The problem facing the ABA is whether the league can stick it out long enough. Recently the collapse of the Baltimore Claws led to the collapse of the San Diego Sails led to the collapse of the Utah Stars—and that leads to what? Want to bet on the Virginia Squires' survival? (When Dave Robisch, who had been both a Claw and a Sail this year, called his former coach at Denver, Larry Brown, for a job, Brown said something hilarious like, "Sure, Dave, and let you fold up our franchise, too?")
Ironically, several ABA owners would have preferred to abolish the Virginia and Utah franchises the very week San Diego went cold turkey, in order to get it over with, avoid the domino effect, redistribute the players and come up bobbing and weaving once more with six strong teams ready for a move into the NBA next year. But Virginia is still hanging on—at least until the next payroll.
"It's all over now," Denver's Brown said sadly last week. An original member of the league who has been through it all as player and coach on six different clubs (who can forget the legendary Oakland Oaks?), Brown finally has been beaten down by all the hopes and promises. "The ABA is through after this year," he says. "I've always wanted to coach in the NBA, but I didn't want it to happen like this."
Unfortunately, the options open to the ABA are few.
The league can:
1) Struggle on with seven teams—maybe six—and think about playing again next year with whatever is left. The prospect is incredible boredom, since a spectator can watch Indiana's Billy Keller go bombs away over Kentucky's Louie Dampier just so many times before falling into a stupor.
2) Pack up the tents altogether, putting 70 or 80 players out of jobs, some 40 of whom will immediately try out for and make the NBA. This would create total chaos, not to mention a few hard feelings when some of the longtime NBA names find themselves out in the streets selling Bicentennial pencils.
What is shown on the next page is so reasonable, so logical and makes so much good sense that it does not have a snowman's chance in Hades of being considered. Structured the same way as the National Football League, these proposed American and National Conferences are split into three divisions apiece. The National is composed of 12 teams from the present NBA which would remain in their respective divisions (the present Central being disbanded and Washington shifting to the East), while the American consists of the remaining six NBA teams combined with the six surviving ABA franchises, taking into consideration territorial imperatives, natural rivalries, balance of power and the Suez Canal.

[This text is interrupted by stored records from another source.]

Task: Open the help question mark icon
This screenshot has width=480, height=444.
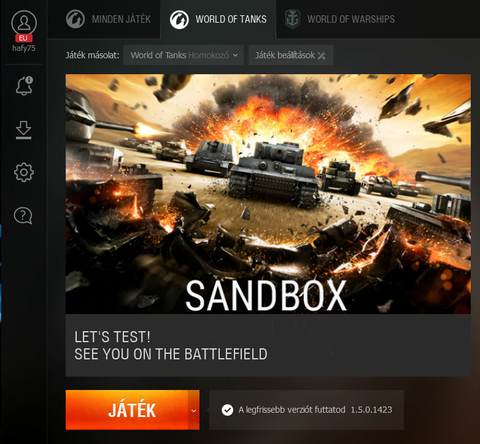Action: click(23, 216)
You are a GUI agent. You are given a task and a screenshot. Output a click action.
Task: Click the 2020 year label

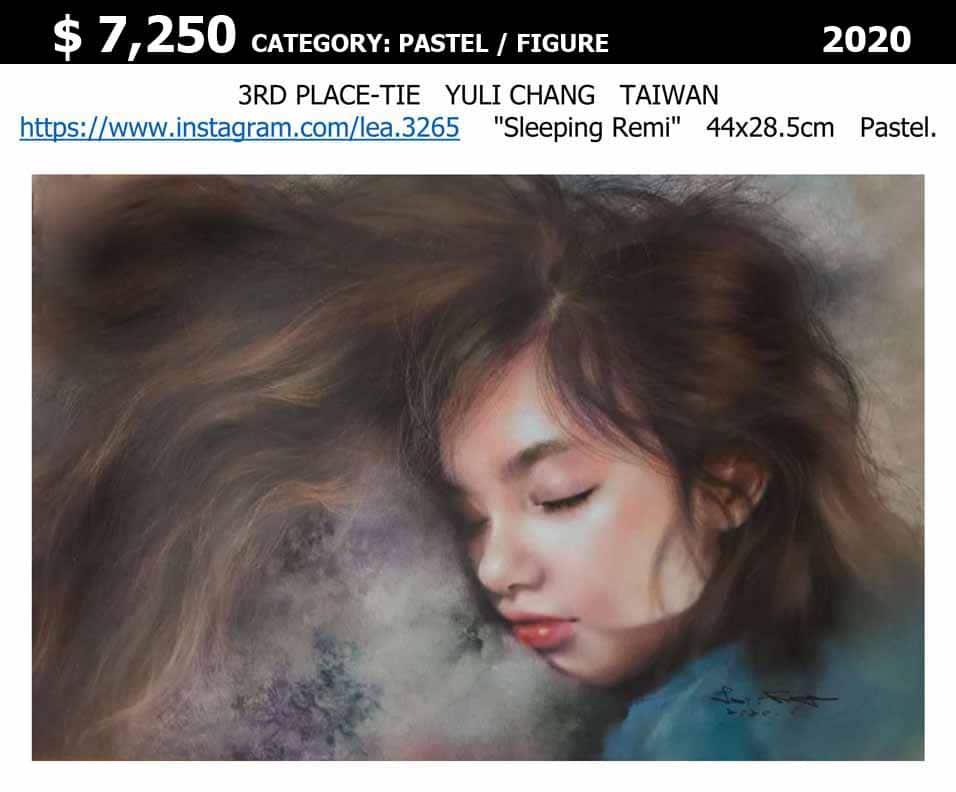coord(866,40)
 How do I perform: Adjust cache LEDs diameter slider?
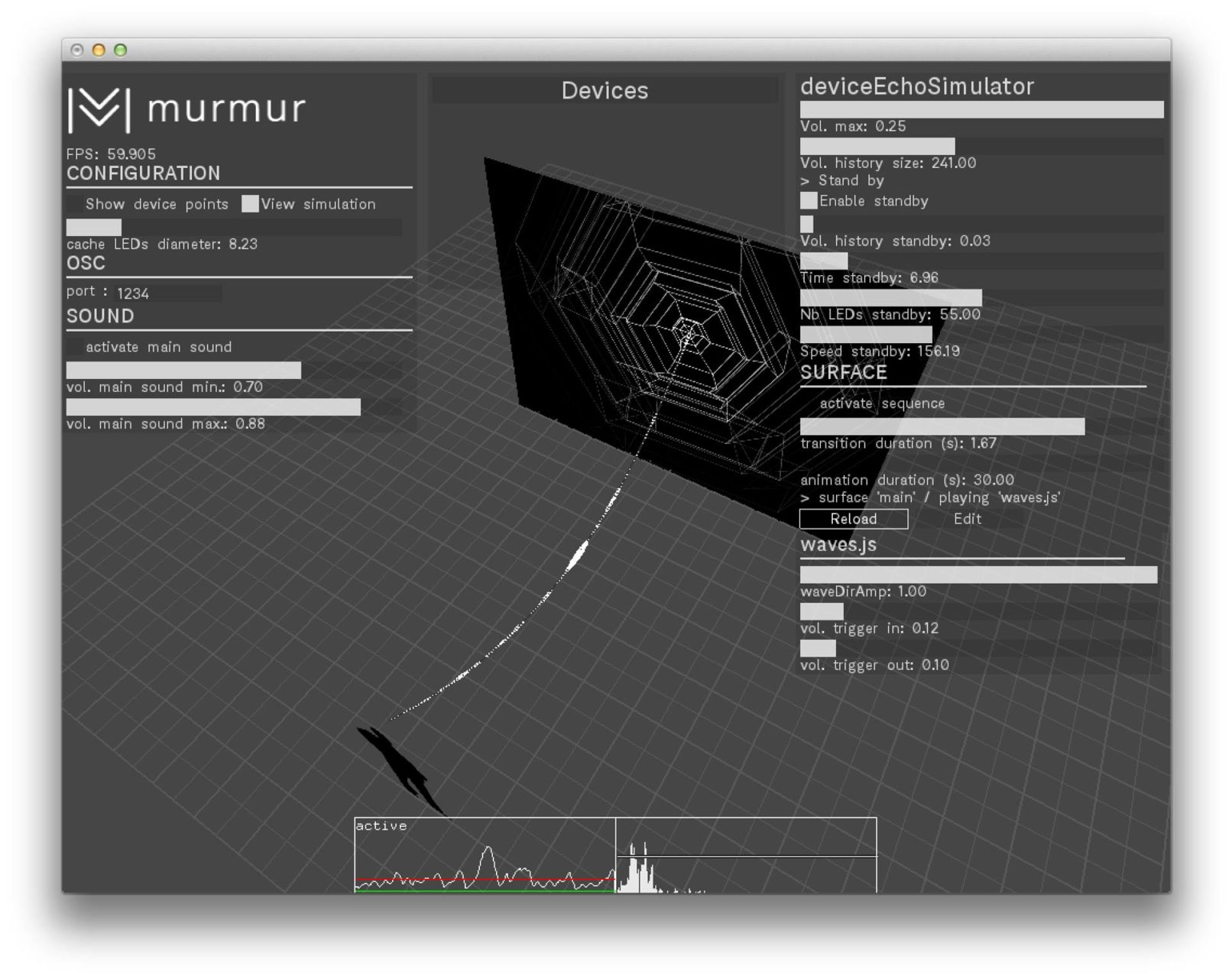[233, 227]
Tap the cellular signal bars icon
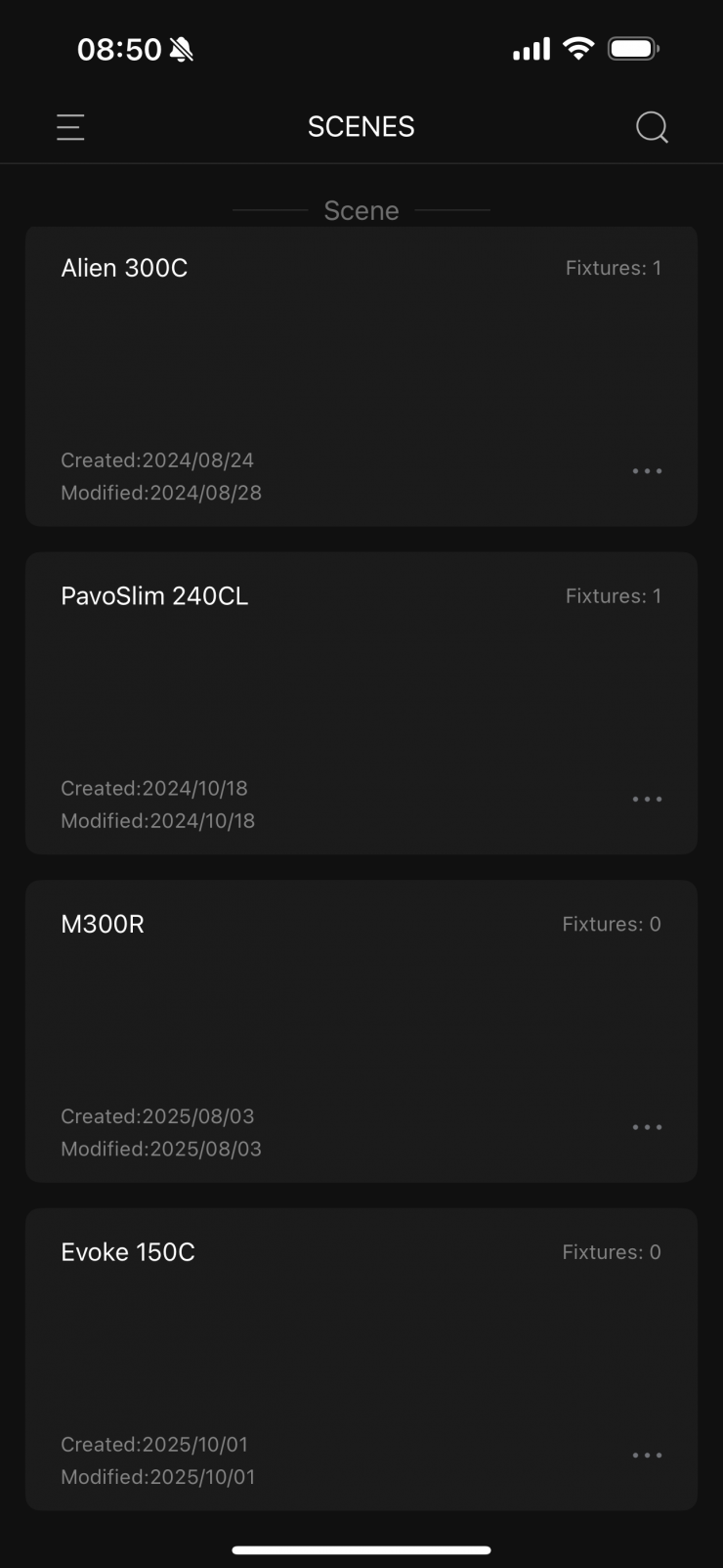 tap(531, 49)
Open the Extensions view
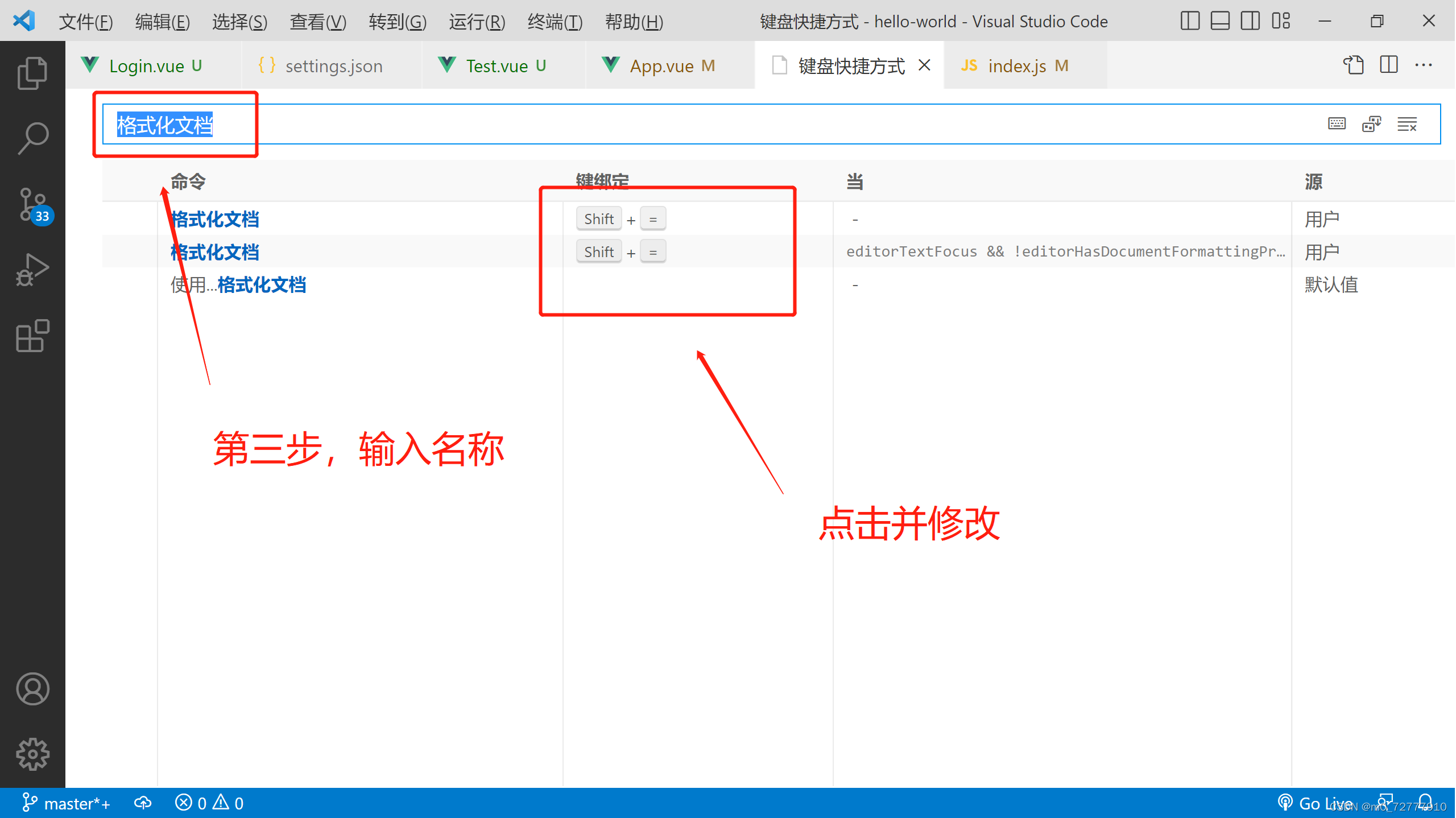 point(32,336)
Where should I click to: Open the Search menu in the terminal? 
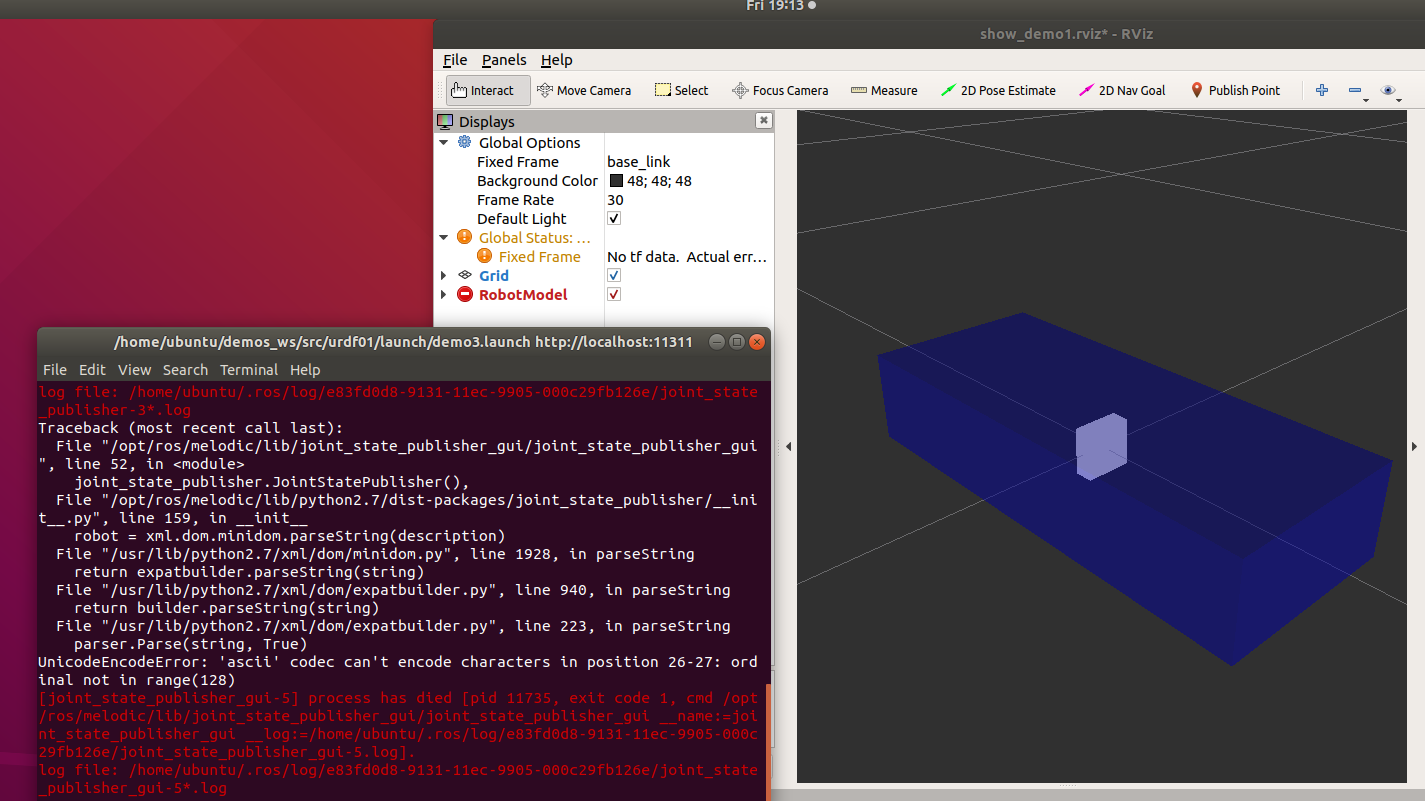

For instance, in the East the Cleveland Cavaliers and the Spirits of St. Louis (who will probably move to Cincinnati) would be obvious rivals a la the NFL's Browns and Bengals. The Nets and Braves are in-state enemies, too, and an attraction: they drew 15,000 for an exhibition in Buffalo in October.
While each Central Division team has a traditional rival from the old league in the new division (Kentucky-Indiana, Atlanta- New Orleans), each team in the West gains a new but natural opponent from the other league (Denver-Phoenix, Houston-San Antonio).